## begin

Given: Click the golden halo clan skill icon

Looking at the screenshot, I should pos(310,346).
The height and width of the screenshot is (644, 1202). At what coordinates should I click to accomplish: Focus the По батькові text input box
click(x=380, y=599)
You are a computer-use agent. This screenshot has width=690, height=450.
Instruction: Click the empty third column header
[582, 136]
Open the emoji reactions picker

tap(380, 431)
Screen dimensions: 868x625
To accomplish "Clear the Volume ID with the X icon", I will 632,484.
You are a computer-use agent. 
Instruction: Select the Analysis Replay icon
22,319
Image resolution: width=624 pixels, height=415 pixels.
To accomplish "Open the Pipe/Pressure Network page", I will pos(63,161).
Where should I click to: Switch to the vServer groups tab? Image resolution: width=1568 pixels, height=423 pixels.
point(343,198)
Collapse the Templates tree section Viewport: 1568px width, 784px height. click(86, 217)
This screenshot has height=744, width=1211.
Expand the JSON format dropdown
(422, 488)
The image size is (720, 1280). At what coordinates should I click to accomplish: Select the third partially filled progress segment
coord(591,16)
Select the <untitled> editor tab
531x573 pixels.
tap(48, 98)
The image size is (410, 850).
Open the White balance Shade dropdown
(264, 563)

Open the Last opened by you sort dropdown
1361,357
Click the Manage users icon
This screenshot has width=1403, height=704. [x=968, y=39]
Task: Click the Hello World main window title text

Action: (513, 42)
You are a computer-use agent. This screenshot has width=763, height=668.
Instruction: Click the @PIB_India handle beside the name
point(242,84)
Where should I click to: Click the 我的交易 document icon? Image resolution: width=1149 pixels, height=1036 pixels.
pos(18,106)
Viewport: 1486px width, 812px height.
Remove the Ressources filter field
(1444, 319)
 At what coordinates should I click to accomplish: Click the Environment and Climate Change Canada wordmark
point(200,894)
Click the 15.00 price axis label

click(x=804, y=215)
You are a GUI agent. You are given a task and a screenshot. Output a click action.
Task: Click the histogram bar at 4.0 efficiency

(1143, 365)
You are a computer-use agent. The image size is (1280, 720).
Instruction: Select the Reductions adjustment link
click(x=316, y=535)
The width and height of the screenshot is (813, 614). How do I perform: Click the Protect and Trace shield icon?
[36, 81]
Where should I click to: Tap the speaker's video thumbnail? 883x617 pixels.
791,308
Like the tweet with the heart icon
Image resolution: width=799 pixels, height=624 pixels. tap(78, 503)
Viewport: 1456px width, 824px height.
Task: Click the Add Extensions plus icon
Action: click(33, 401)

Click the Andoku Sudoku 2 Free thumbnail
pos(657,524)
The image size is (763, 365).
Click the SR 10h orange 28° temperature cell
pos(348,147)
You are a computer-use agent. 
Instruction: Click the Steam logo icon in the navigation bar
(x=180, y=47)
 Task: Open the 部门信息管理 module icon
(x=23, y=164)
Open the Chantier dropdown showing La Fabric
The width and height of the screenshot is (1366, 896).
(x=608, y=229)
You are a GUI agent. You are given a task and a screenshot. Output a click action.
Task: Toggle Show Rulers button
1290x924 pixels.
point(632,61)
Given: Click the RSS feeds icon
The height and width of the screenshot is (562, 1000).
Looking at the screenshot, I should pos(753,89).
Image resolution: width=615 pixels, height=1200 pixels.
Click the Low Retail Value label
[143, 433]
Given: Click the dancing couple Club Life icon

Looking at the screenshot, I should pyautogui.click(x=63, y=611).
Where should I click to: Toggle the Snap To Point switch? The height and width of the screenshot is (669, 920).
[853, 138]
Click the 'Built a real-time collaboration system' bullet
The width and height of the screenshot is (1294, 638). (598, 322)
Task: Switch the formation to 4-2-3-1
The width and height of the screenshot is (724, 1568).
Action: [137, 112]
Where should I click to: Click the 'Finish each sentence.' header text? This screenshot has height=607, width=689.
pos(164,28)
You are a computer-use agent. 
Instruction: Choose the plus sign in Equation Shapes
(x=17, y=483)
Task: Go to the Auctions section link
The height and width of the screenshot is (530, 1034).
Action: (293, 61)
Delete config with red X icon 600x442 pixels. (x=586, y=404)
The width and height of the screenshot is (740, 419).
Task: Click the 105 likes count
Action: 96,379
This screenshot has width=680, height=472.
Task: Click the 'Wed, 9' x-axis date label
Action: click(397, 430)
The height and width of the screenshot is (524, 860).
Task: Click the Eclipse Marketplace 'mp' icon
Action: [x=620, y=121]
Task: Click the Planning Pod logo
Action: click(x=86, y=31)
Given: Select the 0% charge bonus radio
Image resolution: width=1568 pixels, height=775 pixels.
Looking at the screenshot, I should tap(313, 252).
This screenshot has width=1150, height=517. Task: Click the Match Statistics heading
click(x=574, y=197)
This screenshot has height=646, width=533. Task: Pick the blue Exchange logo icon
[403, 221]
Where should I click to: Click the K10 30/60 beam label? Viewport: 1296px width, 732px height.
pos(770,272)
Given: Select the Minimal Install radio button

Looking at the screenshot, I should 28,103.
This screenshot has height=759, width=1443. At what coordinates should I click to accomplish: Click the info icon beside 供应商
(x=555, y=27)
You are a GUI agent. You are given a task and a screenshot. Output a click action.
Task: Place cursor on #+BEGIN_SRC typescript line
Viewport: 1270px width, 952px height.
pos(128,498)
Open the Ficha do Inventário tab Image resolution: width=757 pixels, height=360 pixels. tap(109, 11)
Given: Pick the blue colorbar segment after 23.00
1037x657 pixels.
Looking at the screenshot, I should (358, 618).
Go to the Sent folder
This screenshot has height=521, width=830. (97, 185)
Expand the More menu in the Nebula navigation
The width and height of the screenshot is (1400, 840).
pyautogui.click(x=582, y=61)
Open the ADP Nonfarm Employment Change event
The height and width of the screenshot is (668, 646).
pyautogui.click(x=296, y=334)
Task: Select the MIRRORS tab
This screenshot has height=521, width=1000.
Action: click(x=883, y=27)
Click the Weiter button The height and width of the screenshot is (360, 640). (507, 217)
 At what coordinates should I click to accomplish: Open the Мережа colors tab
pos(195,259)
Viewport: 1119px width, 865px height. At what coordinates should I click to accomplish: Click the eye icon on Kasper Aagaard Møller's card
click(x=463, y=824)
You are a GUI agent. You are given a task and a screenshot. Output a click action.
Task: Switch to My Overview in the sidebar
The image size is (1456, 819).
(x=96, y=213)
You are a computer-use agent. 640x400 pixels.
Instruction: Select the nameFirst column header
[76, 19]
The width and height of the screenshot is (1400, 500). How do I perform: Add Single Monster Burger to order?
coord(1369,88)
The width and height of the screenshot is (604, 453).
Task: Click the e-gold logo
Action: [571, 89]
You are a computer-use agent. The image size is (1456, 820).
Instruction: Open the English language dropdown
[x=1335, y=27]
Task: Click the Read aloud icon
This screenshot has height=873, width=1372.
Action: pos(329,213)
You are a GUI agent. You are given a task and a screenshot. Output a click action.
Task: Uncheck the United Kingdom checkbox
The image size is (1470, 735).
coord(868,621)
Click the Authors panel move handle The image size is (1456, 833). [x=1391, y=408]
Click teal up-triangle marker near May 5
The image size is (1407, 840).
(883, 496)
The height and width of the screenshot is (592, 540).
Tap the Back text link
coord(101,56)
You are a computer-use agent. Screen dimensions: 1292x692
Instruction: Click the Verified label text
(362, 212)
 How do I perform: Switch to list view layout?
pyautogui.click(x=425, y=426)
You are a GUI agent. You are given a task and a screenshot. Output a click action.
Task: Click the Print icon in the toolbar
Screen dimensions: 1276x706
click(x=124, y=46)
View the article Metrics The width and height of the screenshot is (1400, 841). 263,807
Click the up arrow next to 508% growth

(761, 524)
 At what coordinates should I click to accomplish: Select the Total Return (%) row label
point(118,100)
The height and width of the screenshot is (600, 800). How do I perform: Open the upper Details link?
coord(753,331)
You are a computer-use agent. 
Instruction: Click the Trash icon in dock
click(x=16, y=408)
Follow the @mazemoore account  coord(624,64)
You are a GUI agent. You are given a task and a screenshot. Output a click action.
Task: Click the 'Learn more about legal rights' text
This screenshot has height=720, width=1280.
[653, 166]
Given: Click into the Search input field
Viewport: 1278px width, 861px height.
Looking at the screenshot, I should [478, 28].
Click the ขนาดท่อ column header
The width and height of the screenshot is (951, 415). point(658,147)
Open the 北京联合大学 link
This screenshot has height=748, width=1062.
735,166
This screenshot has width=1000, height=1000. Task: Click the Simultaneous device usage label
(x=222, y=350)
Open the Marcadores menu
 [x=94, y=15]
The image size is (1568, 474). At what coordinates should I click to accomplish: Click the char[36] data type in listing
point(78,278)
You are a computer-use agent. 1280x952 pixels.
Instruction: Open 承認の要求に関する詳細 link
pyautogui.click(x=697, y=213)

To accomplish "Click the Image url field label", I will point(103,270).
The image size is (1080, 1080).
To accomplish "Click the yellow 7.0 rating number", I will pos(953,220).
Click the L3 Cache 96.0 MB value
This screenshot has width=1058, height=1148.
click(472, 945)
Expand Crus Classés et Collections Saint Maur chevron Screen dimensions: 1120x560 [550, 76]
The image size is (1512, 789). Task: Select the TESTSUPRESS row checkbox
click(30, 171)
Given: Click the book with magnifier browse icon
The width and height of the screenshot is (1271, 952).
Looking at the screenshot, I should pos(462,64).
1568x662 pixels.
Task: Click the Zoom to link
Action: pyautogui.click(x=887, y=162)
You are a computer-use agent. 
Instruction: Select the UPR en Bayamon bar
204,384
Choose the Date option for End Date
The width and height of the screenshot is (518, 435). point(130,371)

## end

Written instruction => Format the entries above as a numbered list, covering the stretch from the line that contains "Click the Authors" through the line that contains "[x=94, y=15]" and leaving out blank lines.

Exercise output =>
1. Click the Authors panel move handle The image size is (1456, 833). [x=1391, y=408]
2. Click teal up-triangle marker near May 5
3. The image size is (1407, 840).
4. (883, 496)
5. The height and width of the screenshot is (592, 540).
6. Tap the Back text link
7. coord(101,56)
8. You are a computer-use agent. Screen dimensions: 1292x692
9. Instruction: Click the Verified label text
10. (362, 212)
11.  How do I perform: Switch to list view layout?
12. pyautogui.click(x=425, y=426)
13. You are a GUI agent. You are given a task and a screenshot. Output a click action.
14. Task: Click the Print icon in the toolbar
15. Screen dimensions: 1276x706
16. click(x=124, y=46)
17. View the article Metrics The width and height of the screenshot is (1400, 841). 263,807
18. Click the up arrow next to 508% growth
19. (761, 524)
20.  At what coordinates should I click to accomplish: Select the Total Return (%) row label
21. point(118,100)
22. The height and width of the screenshot is (600, 800). How do I perform: Open the upper Details link?
23. coord(753,331)
24. You are a computer-use agent. 
25. Instruction: Click the Trash icon in dock
26. click(x=16, y=408)
27. Follow the @mazemoore account  coord(624,64)
28. You are a GUI agent. You are given a task and a screenshot. Output a click action.
29. Task: Click the 'Learn more about legal rights' text
30. This screenshot has height=720, width=1280.
31. [653, 166]
32. Given: Click into the Search input field
33. Viewport: 1278px width, 861px height.
34. Looking at the screenshot, I should [478, 28].
35. Click the ขนาดท่อ column header
36. The width and height of the screenshot is (951, 415). point(658,147)
37. Open the 北京联合大学 link
38. This screenshot has height=748, width=1062.
39. 735,166
40. This screenshot has width=1000, height=1000. Task: Click the Simultaneous device usage label
41. (x=222, y=350)
42. Open the Marcadores menu
43.  [x=94, y=15]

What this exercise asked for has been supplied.